LockBit 3.0 Claims Responsibility for Ransomware Attack on Hidalgo County

More than a week after the Hidalgo County Adult Probation Center was infected with ransomware, LockBit 3.0 has claimed responsibility for the attack. 

Hidalgo County is in the US state of Texas. Republicans John Cornyn and Ted Cruz are the current Senators from Texas. 

The attack was noticed over the February 3-5 weekend. The ransom note indicates that a payment was not made.

In a ransom note posted on 14 February, the ransomware gang has listed 6 March as the deadline for payment.

Hidalgo County prison and ransomware attack 

The ransomware news attack on Hidalgo County Adult Probation Center came out after Monday, 6 February. The attack resulted in the facility going offline over the weekend. 

The facility’s personnel were unable to access emails, and the county is reportedly still working on recovering any affected files. 

Hidalgo County IT Director Daniel Salinas said that they are in the process of retrieving everything, but hesitated to divulge the steps being taken, citing the technicality and lengthiness of the process, reported 5News. 

Hidalgo County Judge Richard F. Cortez confirmed that the incident occurred on Saturday, 4 February, and was resolved on Monday, reported myRGV.  

Cortez mentioned that the office was able to retrieve the information without giving in to the ransom demand, said the report. 

Only the Adult Probation Office was affected by the attack, according to Cortez, who also mentioned that the probation office operates under a different security system than other county offices.  

Lockbit 3.0: Modus Operandi

LockBit ransomware gang operates by encrypting and stealing files from targeted devices and then demands a ransom for their recovery.  

The strain LockBit 3.0, discovered in 2019, focuses on organizations with the capacity to pay a large ransom, has self-propagating capabilities, and introduces new features that make it harder to analyze. 

To launch the malware, a 32-character password is necessary, and the typical attack process includes infecting, encrypting, deleting, and altering.

If the ransom is not paid, the data may be sold on the dark web, and the gang leverages Windows Defender to deploy Cobalt Strike. 
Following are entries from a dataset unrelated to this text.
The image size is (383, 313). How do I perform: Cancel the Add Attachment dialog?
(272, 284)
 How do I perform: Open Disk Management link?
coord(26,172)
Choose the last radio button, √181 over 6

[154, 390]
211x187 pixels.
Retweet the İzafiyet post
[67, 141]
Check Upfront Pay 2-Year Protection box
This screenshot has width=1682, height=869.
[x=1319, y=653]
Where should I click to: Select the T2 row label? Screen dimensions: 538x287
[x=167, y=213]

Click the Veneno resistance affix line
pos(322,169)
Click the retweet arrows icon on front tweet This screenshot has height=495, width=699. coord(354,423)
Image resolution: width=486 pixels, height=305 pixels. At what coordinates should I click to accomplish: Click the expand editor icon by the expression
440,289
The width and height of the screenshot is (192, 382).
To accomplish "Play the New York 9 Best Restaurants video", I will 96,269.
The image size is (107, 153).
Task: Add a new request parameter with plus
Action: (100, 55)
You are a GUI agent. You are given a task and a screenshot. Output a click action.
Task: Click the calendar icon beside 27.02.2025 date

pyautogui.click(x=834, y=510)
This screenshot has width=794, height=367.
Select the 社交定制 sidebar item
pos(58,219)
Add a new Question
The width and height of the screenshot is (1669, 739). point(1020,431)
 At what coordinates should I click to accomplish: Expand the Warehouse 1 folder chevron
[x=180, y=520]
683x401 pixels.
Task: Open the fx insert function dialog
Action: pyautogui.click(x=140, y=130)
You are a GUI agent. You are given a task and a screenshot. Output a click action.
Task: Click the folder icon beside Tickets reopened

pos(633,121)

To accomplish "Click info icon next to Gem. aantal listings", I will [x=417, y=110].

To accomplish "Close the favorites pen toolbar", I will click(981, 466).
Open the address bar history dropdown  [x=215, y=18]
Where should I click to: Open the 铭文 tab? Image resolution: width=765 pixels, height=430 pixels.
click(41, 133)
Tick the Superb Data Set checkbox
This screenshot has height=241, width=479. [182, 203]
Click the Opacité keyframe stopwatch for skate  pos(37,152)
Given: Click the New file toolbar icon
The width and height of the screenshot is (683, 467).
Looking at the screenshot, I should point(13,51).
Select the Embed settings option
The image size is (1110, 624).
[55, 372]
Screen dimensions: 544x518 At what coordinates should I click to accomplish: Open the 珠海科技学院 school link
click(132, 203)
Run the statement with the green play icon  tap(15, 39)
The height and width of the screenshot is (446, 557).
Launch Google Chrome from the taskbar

According to a threat analysis report by VMware, analyzing LockBit 3.0 is challenging for security researchers because a unique password is required for every instance of the malware.  

Furthermore, the malware has extensive protection against analysis and employs several undocumented kernel-level Windows functions. 

The LockBit group follows a Ransomware-as-a-Service model that collaborates with affiliates who may lack the resources to carry out an attack.

As per a report by the U.S. Department of Health & Human Services, the affiliated hacker receives a percentage of the ransom payment.